Bu bir aylık dönemdeki çalışmalarınız hakkında biraz bilgi verir misiniz?
Henüz kısa bir süre geçti. Şu anda temel çalışmamız örgütlenmedir. Hem Şengal Dağı'nda hem de Newroz Kampı'nda en işlevli komitemiz, Örgütleme Komitesi'dir. Toplantılar yapıp seminerler veriyoruz. Bu çalışmalar düzenli bir şekilde devam ediyor. Diğer komitelerin organizasyonu ve işlevsel kılınması için çalışıyoruz.
Şengal’i Özgürleştirme Operasyonu'nun başarılı bir şekilde sonuçlandırılması için ne yapılması gerekir?
Birincil, zorunlu ve belirleyici olacak adım şudur: Tüm Kürt güçleri ortak bir operasyon merkezi veya ortak bir komutanlık altında Şengal’de savaşmalılar.

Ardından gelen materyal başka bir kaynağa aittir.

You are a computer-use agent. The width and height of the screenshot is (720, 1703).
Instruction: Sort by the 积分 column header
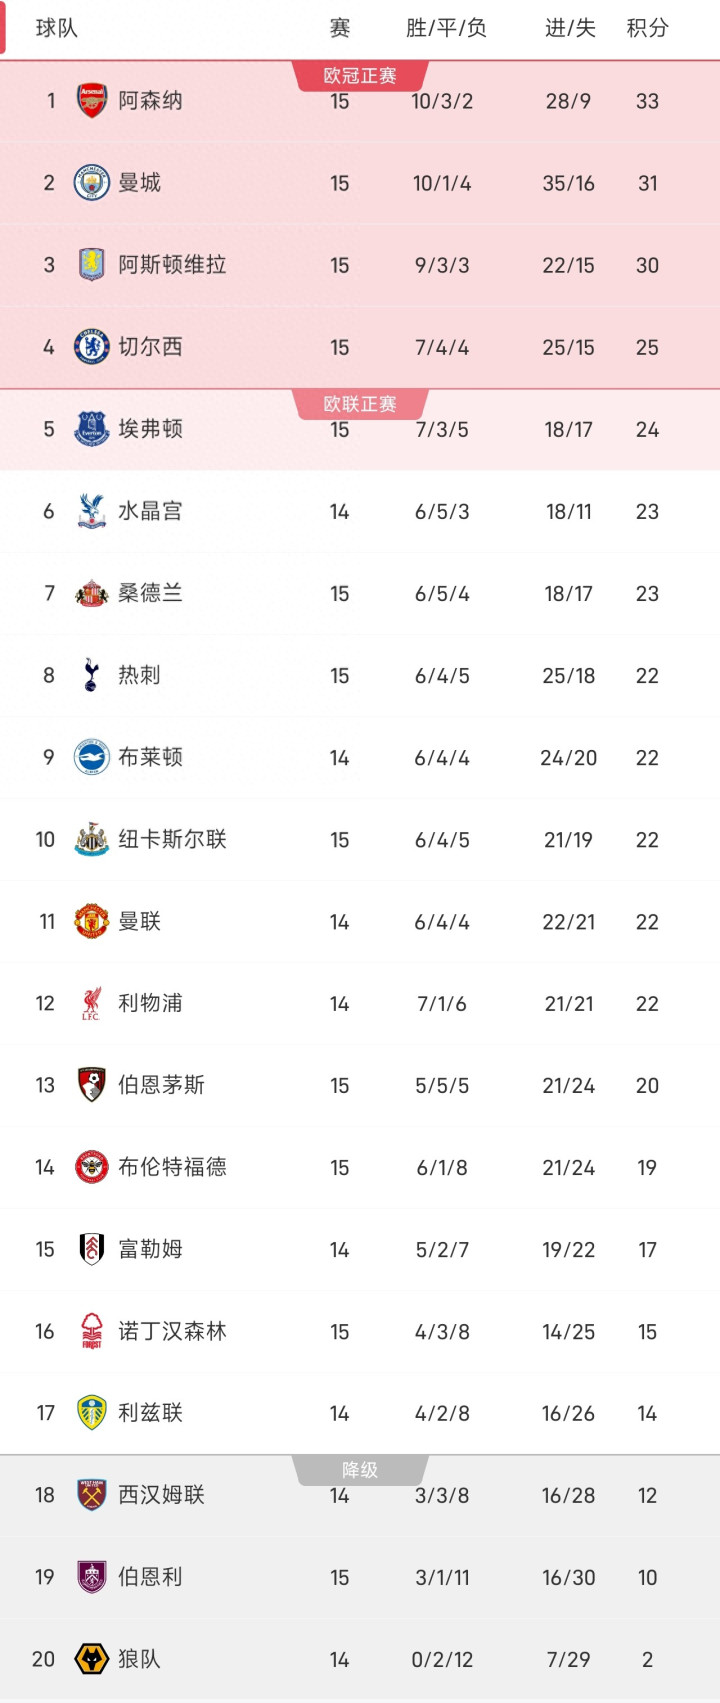647,28
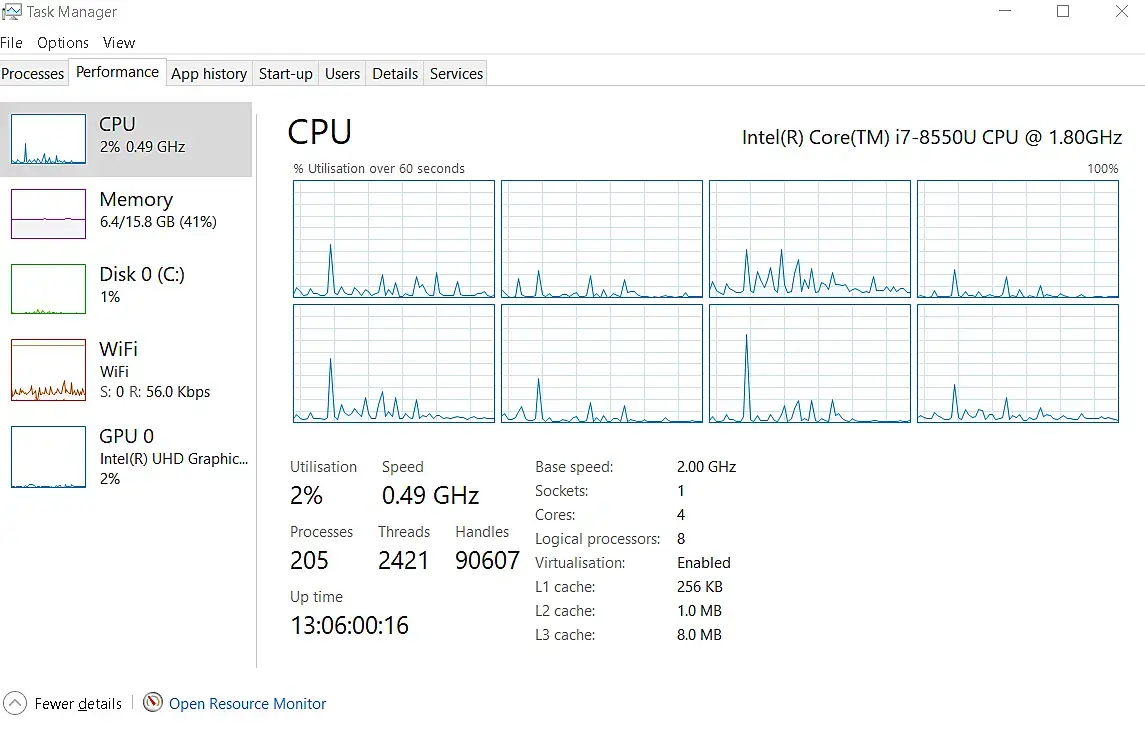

HPG, YJA-STAR gerillaları, YPG güçleri, YBŞ güçleri ile YNK ve PDK Pêşmergeleri Şengal ve Êzîdîlik için ortak bir komutanlık altında hamleyi sürdürmeli.
Êzîdîler ne yapmalı, Êzîdî toplumuna çağrınız var mı?
Tüm Kürdistan halkı ve Êzîdî toplumu Şengal’i Özgürleştirme Hamlesi'ne destek olmalı. Özellikle Başûr ve Bakûr'daki kamplarda yaşayan halkımız, Şengal’e, kutsal topraklarına dönmeli. Herkes hamleye destek olmalı ve katılmalıdır. Biz kendi topraklarımızı savunmazsak kimse dışardan gelip bizim topraklarımızı bizim için savunmaz. Bu yüzden tüm Êzîdîler kendi kutsallarına ve topraklarına sahip çıkmalıdır. Direniş saflarına katılmalılar.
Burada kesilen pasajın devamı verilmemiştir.